§ **INPUT**:
"""

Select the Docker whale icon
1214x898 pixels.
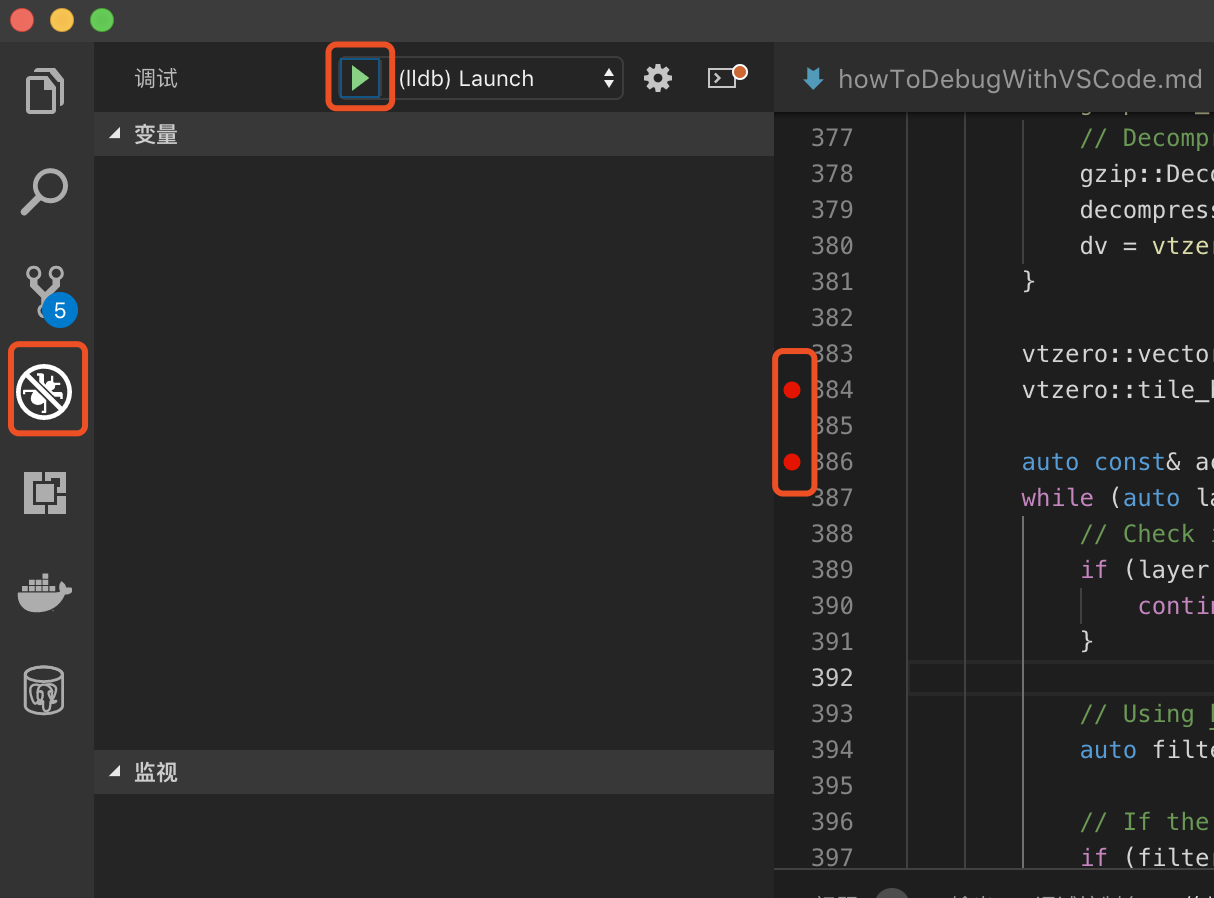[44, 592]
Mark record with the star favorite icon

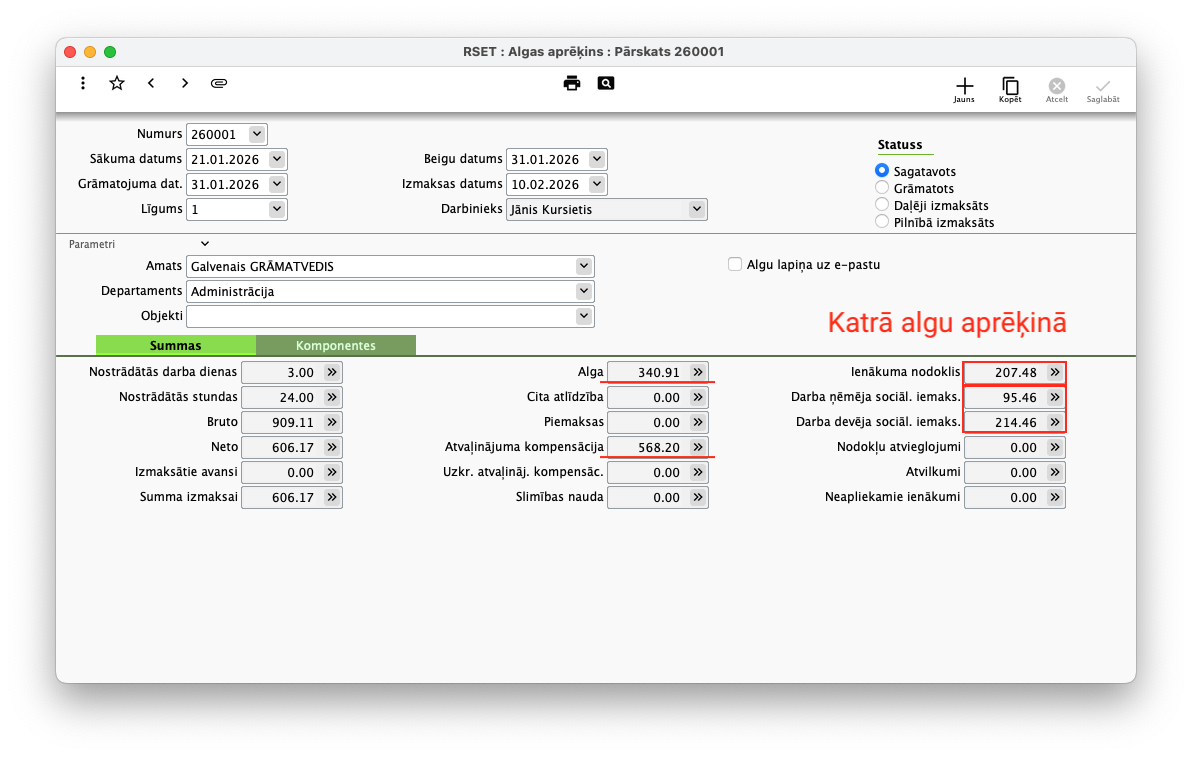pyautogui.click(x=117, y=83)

"""
"""

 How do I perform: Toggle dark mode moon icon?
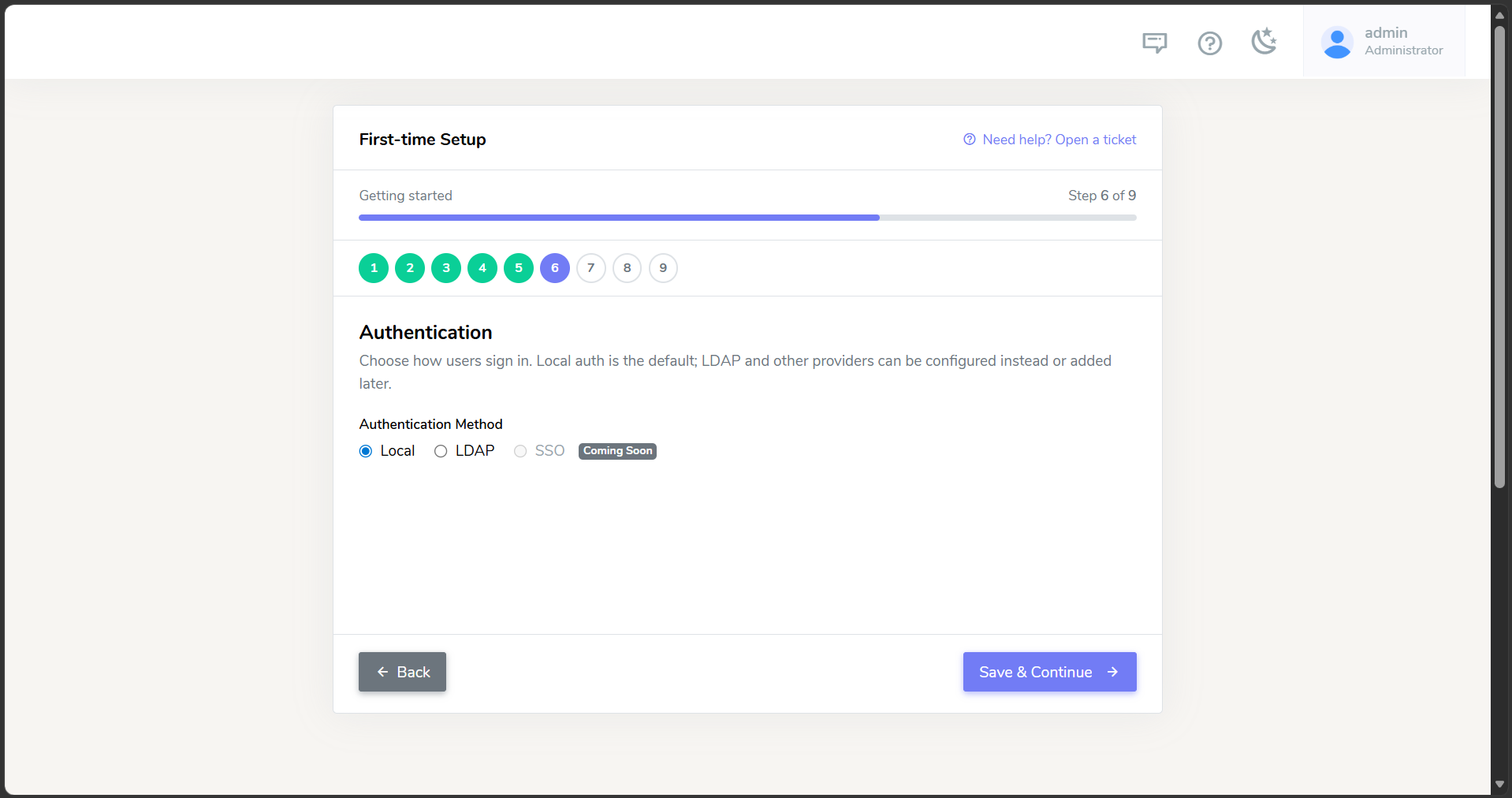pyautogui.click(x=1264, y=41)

"""

§ **EXERCISE DESCRIPTION**: Write out everything in the records from the line containing "Select the Docker whale icon" down to the line containing "pyautogui.click(x=117, y=83)", including both of those lines, and leave the pictures out.

§ **WRITTEN SOLUTION**:
Select the Docker whale icon
1214x898 pixels.
[44, 592]
Mark record with the star favorite icon

pyautogui.click(x=117, y=83)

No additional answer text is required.